» Exercise prompt: Scan the records below for the word "سفارش". Copy each line where it appears.

» Record extracts:

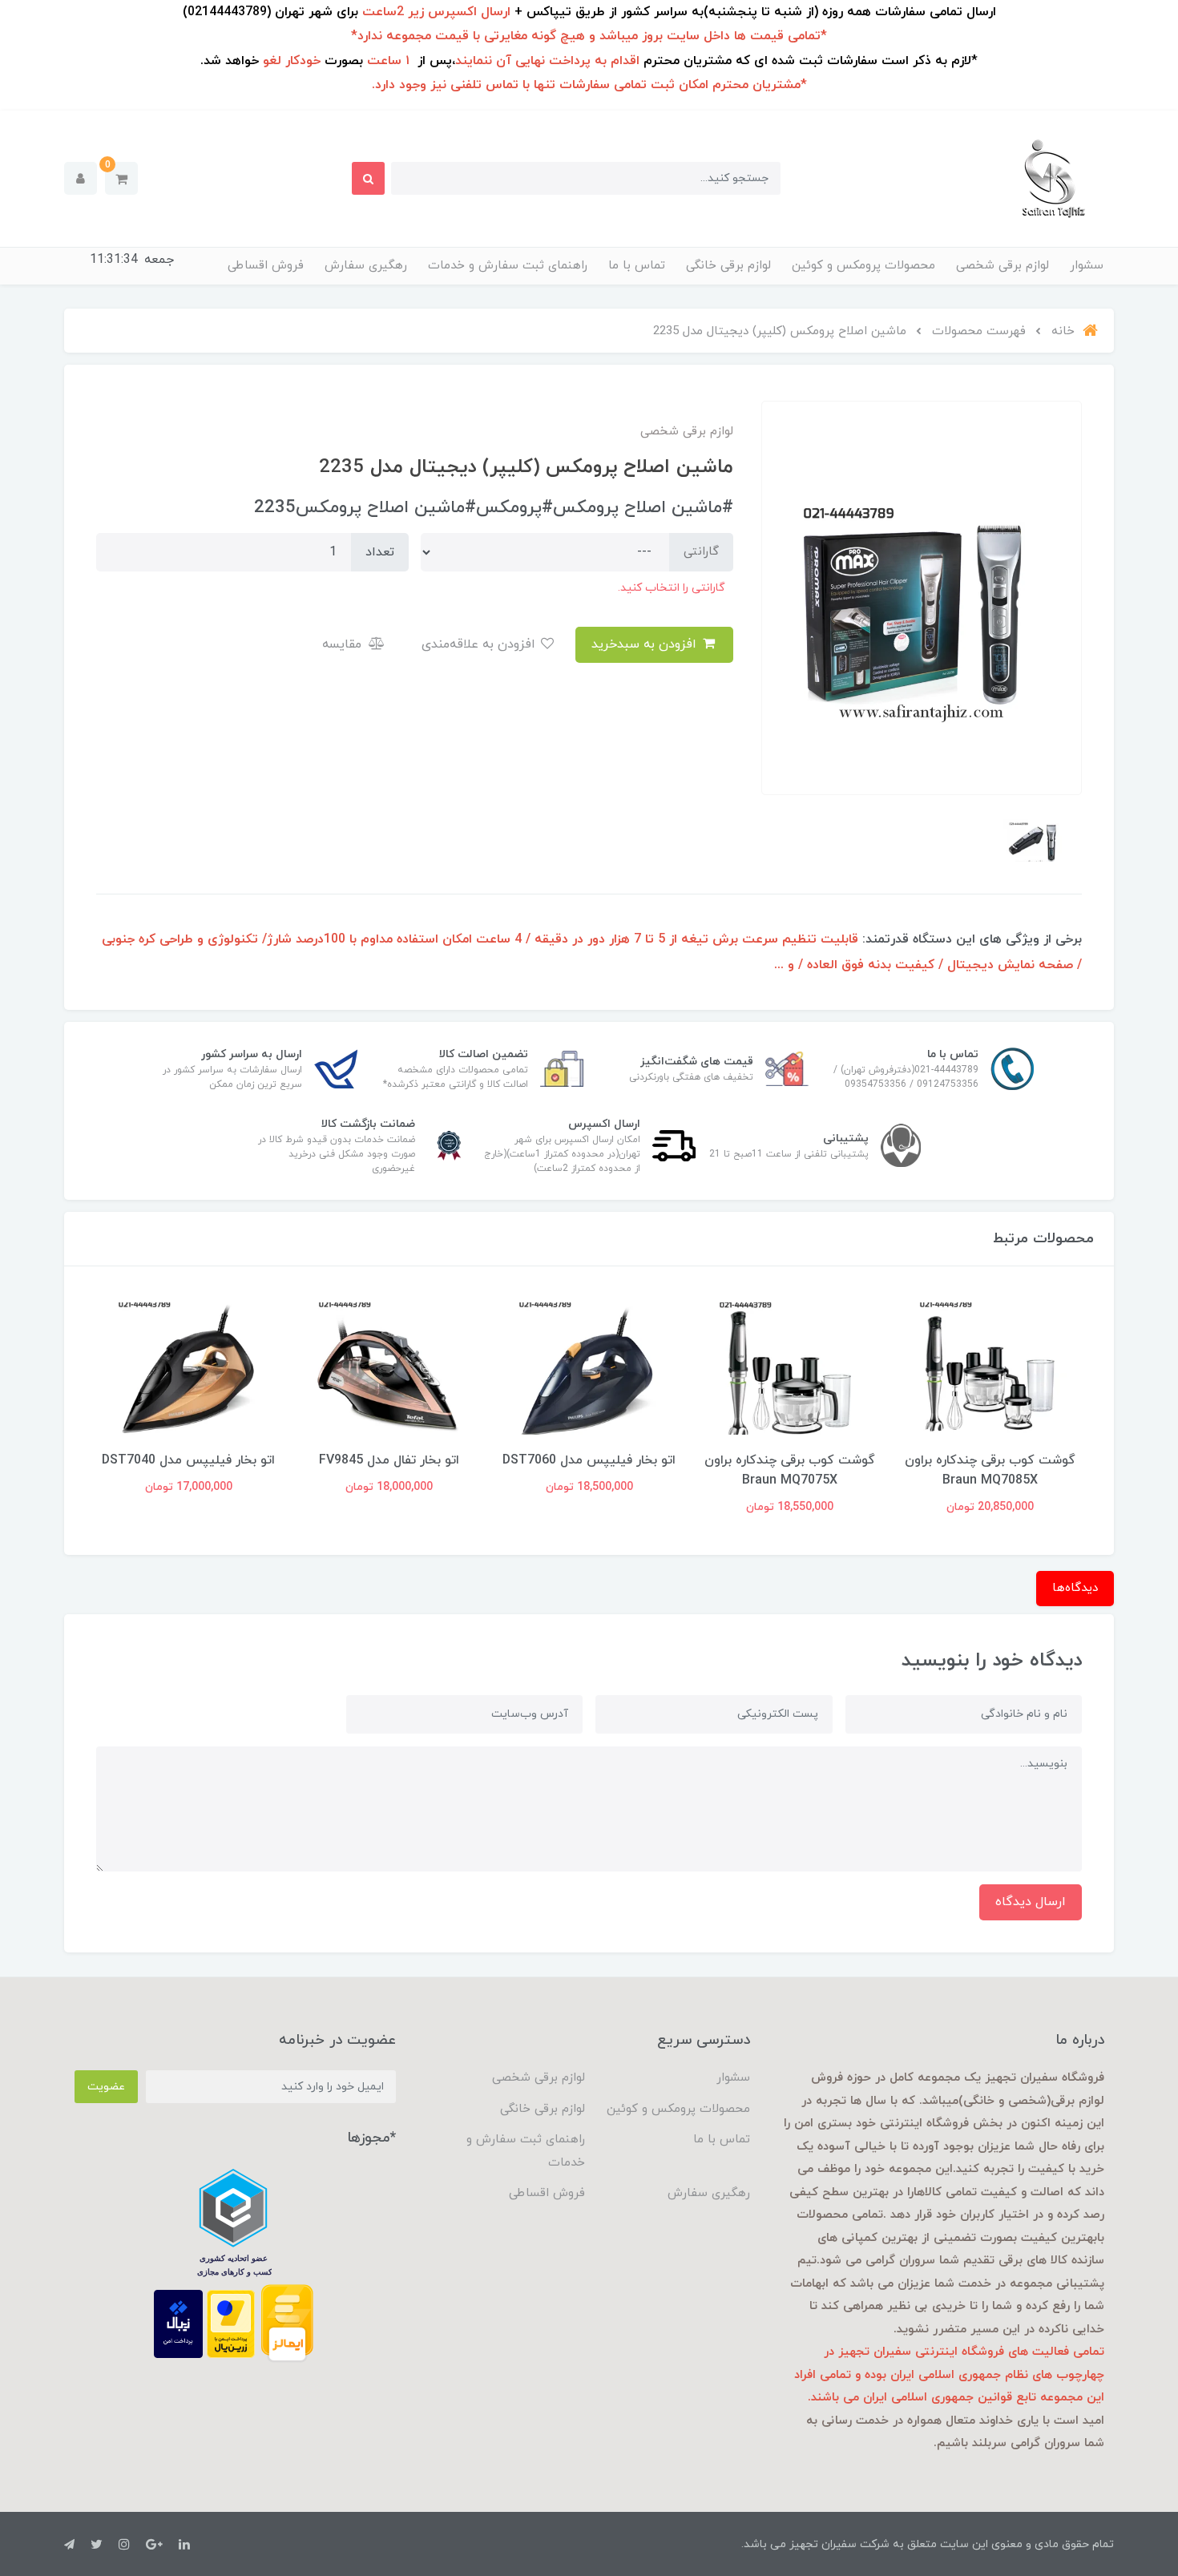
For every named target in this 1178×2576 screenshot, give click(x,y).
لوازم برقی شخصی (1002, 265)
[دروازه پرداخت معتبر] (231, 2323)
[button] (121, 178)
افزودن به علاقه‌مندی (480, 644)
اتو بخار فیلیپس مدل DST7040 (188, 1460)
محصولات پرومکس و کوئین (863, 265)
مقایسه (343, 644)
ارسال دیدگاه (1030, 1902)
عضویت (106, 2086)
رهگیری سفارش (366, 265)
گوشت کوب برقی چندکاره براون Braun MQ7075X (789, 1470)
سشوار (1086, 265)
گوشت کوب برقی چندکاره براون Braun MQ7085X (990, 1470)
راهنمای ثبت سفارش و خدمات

» Task solution:
رهگیری سفارش (366, 265)
راهنمای ثبت سفارش و خدمات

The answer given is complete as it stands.